• Prompt: In full and without change, retype the records.

• The input:
● ● ● ● ● ● ●
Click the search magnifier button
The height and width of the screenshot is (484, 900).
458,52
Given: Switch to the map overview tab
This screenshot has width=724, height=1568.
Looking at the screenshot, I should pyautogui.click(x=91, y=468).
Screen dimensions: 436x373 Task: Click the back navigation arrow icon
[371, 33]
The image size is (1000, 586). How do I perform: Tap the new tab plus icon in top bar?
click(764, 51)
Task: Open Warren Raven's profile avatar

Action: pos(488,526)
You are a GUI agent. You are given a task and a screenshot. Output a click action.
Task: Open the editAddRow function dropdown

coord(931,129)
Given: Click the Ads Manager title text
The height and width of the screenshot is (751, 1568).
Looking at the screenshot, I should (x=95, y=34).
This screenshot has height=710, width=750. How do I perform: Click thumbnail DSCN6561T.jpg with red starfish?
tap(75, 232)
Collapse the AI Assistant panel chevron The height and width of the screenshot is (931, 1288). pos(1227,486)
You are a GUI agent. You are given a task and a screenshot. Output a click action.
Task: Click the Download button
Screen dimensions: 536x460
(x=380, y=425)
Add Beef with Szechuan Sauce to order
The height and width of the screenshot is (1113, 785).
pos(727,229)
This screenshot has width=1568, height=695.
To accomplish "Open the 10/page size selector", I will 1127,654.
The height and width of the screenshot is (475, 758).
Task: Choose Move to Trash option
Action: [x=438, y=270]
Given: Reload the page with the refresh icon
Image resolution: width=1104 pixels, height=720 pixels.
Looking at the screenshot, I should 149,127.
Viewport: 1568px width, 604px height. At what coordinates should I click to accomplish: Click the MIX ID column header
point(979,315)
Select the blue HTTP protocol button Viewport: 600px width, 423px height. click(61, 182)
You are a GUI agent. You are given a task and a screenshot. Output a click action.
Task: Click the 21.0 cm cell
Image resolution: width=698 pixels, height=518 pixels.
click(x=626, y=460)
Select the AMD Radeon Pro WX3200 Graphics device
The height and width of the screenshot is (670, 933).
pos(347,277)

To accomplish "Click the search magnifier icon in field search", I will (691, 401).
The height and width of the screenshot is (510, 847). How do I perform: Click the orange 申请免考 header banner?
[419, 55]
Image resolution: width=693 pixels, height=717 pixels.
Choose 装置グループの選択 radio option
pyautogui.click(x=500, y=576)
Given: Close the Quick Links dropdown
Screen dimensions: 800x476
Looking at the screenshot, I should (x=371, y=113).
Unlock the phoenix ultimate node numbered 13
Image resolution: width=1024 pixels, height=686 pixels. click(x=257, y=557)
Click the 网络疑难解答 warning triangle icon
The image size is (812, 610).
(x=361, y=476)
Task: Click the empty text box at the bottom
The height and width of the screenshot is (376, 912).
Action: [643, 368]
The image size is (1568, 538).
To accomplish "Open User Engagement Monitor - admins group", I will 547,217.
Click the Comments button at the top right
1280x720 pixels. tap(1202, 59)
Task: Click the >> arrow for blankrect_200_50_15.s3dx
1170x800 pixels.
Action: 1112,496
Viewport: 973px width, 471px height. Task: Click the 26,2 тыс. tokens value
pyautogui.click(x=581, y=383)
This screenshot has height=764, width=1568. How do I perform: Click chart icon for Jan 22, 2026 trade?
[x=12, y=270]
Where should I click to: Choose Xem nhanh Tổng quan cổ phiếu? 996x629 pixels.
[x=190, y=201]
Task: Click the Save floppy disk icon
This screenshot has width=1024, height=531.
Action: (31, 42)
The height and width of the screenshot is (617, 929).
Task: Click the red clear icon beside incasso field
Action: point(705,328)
● ● ● ● ● ● ●
• Exercise solution:
Click the search magnifier button
The height and width of the screenshot is (484, 900).
458,52
Given: Switch to the map overview tab
This screenshot has width=724, height=1568.
Looking at the screenshot, I should pyautogui.click(x=91, y=468).
Screen dimensions: 436x373 Task: Click the back navigation arrow icon
[371, 33]
The image size is (1000, 586). How do I perform: Tap the new tab plus icon in top bar?
click(764, 51)
Task: Open Warren Raven's profile avatar

Action: pos(488,526)
You are a GUI agent. You are given a task and a screenshot. Output a click action.
Task: Open the editAddRow function dropdown

coord(931,129)
Given: Click the Ads Manager title text
The height and width of the screenshot is (751, 1568).
Looking at the screenshot, I should (x=95, y=34).
This screenshot has height=710, width=750. How do I perform: Click thumbnail DSCN6561T.jpg with red starfish?
tap(75, 232)
Collapse the AI Assistant panel chevron The height and width of the screenshot is (931, 1288). pos(1227,486)
You are a GUI agent. You are given a task and a screenshot. Output a click action.
Task: Click the Download button
Screen dimensions: 536x460
(x=380, y=425)
Add Beef with Szechuan Sauce to order
The height and width of the screenshot is (1113, 785).
pos(727,229)
This screenshot has width=1568, height=695.
To accomplish "Open the 10/page size selector", I will 1127,654.
The height and width of the screenshot is (475, 758).
Task: Choose Move to Trash option
Action: [x=438, y=270]
Given: Reload the page with the refresh icon
Image resolution: width=1104 pixels, height=720 pixels.
Looking at the screenshot, I should 149,127.
Viewport: 1568px width, 604px height. At what coordinates should I click to accomplish: Click the MIX ID column header
point(979,315)
Select the blue HTTP protocol button Viewport: 600px width, 423px height. click(61, 182)
You are a GUI agent. You are given a task and a screenshot. Output a click action.
Task: Click the 21.0 cm cell
Image resolution: width=698 pixels, height=518 pixels.
click(x=626, y=460)
Select the AMD Radeon Pro WX3200 Graphics device
The height and width of the screenshot is (670, 933).
pos(347,277)

To accomplish "Click the search magnifier icon in field search", I will (691, 401).
The height and width of the screenshot is (510, 847). How do I perform: Click the orange 申请免考 header banner?
[419, 55]
Image resolution: width=693 pixels, height=717 pixels.
Choose 装置グループの選択 radio option
pyautogui.click(x=500, y=576)
Given: Close the Quick Links dropdown
Screen dimensions: 800x476
Looking at the screenshot, I should (x=371, y=113).
Unlock the phoenix ultimate node numbered 13
Image resolution: width=1024 pixels, height=686 pixels. click(x=257, y=557)
Click the 网络疑难解答 warning triangle icon
The image size is (812, 610).
(x=361, y=476)
Task: Click the empty text box at the bottom
The height and width of the screenshot is (376, 912).
Action: [643, 368]
The image size is (1568, 538).
To accomplish "Open User Engagement Monitor - admins group", I will 547,217.
Click the Comments button at the top right
1280x720 pixels. tap(1202, 59)
Task: Click the >> arrow for blankrect_200_50_15.s3dx
1170x800 pixels.
Action: 1112,496
Viewport: 973px width, 471px height. Task: Click the 26,2 тыс. tokens value
pyautogui.click(x=581, y=383)
This screenshot has height=764, width=1568. How do I perform: Click chart icon for Jan 22, 2026 trade?
[x=12, y=270]
Where should I click to: Choose Xem nhanh Tổng quan cổ phiếu? 996x629 pixels.
[x=190, y=201]
Task: Click the Save floppy disk icon
This screenshot has width=1024, height=531.
Action: (31, 42)
The height and width of the screenshot is (617, 929).
Task: Click the red clear icon beside incasso field
Action: point(705,328)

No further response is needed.